Here is another study by the same group who did the 1991 Pediatrics study.
Am J Dis Child 1989 Jan;143(1):86-90
Reported sexual behaviors and self-esteem among young adolescents.
Orr DP, Wilbrandt ML, Brack CJ, Rauch SP, Ingersoll GM.
Department of Pediatrics, Indiana University School of Medicine, Indianapolis.
Six hundred seventy-seven adolescents in grades 7 through 9 of a blue-collar, midwestern junior high school responded to a survey of sexual behavior and self-esteem. The focus of this study was on the relationship between sexual experience and self-esteem. Fifty-five percent of the students reported having had at least one coital experience; 7% reported having intercourse about once a week.

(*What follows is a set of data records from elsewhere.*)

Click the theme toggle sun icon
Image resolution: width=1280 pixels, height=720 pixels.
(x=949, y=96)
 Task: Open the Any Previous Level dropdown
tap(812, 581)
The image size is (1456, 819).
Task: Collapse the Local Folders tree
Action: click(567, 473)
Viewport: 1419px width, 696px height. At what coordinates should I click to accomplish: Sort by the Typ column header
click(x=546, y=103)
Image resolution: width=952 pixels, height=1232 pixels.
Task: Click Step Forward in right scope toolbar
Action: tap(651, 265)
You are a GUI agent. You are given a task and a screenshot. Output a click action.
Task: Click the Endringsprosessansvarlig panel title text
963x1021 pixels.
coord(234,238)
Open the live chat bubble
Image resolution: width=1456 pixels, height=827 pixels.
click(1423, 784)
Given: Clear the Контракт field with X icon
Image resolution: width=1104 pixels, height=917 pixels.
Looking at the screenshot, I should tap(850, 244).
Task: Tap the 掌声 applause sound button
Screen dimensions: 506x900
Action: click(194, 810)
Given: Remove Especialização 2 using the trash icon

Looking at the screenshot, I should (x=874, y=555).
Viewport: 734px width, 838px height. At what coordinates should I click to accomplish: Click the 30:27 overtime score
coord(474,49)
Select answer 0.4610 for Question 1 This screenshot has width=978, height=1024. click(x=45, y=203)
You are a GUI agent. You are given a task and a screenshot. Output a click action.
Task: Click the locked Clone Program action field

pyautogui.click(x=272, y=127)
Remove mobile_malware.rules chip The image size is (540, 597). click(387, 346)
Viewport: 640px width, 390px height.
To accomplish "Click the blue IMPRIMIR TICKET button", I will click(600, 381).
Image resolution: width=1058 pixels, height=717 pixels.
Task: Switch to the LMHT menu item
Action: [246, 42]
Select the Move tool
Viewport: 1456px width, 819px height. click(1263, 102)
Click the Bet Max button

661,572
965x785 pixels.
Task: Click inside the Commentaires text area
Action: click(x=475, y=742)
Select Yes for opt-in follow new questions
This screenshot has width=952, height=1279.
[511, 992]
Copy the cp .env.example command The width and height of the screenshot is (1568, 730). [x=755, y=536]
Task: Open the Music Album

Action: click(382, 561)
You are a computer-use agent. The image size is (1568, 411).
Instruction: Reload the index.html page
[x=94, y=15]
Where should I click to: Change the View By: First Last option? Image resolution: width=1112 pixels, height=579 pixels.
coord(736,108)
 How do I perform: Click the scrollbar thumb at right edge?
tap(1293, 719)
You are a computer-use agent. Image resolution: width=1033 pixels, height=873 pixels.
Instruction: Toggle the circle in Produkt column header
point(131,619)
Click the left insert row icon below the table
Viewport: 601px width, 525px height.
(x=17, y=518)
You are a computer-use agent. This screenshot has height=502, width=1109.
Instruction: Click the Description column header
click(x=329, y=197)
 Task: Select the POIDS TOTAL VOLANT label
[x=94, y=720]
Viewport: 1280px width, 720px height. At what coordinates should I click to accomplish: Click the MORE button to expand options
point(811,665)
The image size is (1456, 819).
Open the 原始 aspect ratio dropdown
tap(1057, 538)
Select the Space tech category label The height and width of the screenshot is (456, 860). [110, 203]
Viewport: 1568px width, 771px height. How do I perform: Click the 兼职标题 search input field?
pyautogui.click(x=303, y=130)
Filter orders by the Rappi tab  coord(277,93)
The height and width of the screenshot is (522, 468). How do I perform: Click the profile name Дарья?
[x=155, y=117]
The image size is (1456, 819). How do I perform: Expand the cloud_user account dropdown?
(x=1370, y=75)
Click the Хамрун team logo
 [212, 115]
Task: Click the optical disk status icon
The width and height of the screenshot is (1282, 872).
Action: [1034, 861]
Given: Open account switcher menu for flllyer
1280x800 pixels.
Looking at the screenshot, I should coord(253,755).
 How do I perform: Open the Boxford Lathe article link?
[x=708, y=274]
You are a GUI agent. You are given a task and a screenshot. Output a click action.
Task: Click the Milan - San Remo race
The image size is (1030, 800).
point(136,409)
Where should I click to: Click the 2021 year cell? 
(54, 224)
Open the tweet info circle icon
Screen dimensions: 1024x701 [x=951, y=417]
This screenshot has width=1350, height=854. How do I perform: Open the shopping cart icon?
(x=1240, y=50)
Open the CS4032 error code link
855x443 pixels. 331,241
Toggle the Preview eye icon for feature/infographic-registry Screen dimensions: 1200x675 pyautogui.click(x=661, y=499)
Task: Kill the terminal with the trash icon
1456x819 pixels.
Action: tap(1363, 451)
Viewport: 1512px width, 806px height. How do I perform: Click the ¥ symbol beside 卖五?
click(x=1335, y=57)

The proportion of sexually experienced adolescents increased with age; 28% of 12-year-olds, 52.7% of 13-year-olds, 60.1% of 14-year-olds, 73.6% of 15-year-olds, and 90% of 16-year-olds reported having intercourse on at least one occasion. More boys of all ages were sexually active than girls. Six percent of students had had, or were suspicious of having had, a sexually transmitted disease; 7.8% were involved in a pregnancy. The average of the self-esteem scores for girls was significantly lower than the average for boys. There was an interaction effect between gender and coital history for self-esteem. Girls who reported having had intercourse had lower self-esteem scores than those who did not. On the other hand, self-esteem of sexually experienced and inexperienced boys did not differ, nor did self-esteem of virginal boys and girls. Boys and girls with a history of sexually transmitted diseases had lower self-esteem than all others. Pregnancy, on the other hand, did not seem to affect self-esteem of the sexually experienced adolescents. This cross-sectional study does not permit determination of whether the lower average self-esteem among certain girls was antecedent to or a consequence of sexual experience.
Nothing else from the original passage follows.